*** Recorded information ***

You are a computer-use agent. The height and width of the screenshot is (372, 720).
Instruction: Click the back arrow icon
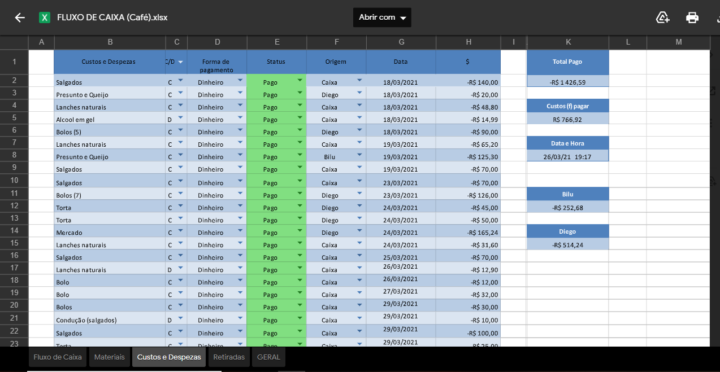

*** End of Recorded information ***
*** Recorded information ***

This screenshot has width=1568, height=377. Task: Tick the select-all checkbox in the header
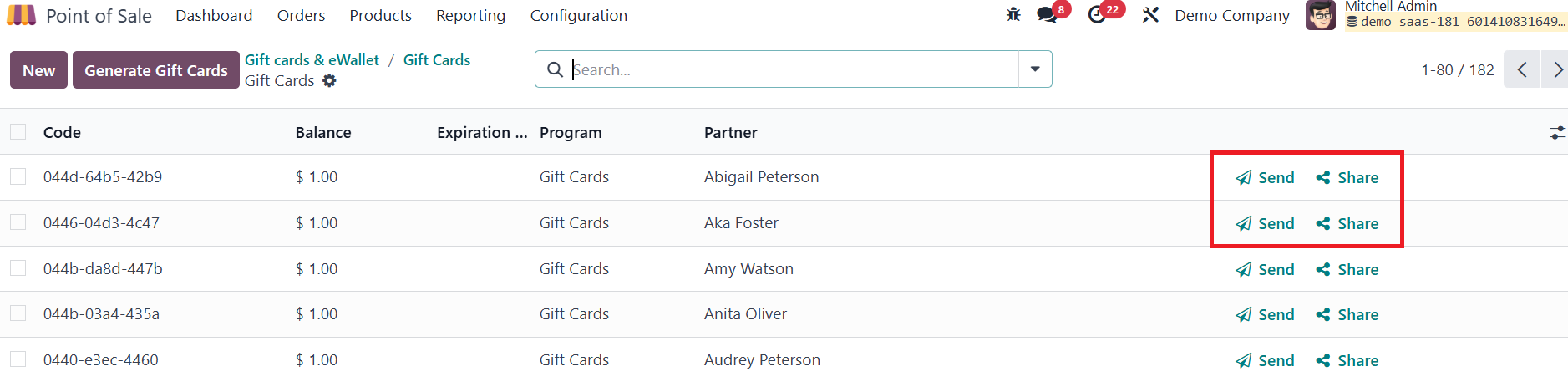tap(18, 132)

*** End of Recorded information ***
*** Recorded information ***

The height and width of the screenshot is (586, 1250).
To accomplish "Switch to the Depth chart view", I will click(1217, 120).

*** End of Recorded information ***

_Task to carry out:_ In the entries above, find the line with "You are a computer-use" and the line with "Instruction: Click the back arrow icon", then restate word for word both of them and every line between, with nothing more.

_Reply to the task:_
You are a computer-use agent. The height and width of the screenshot is (372, 720).
Instruction: Click the back arrow icon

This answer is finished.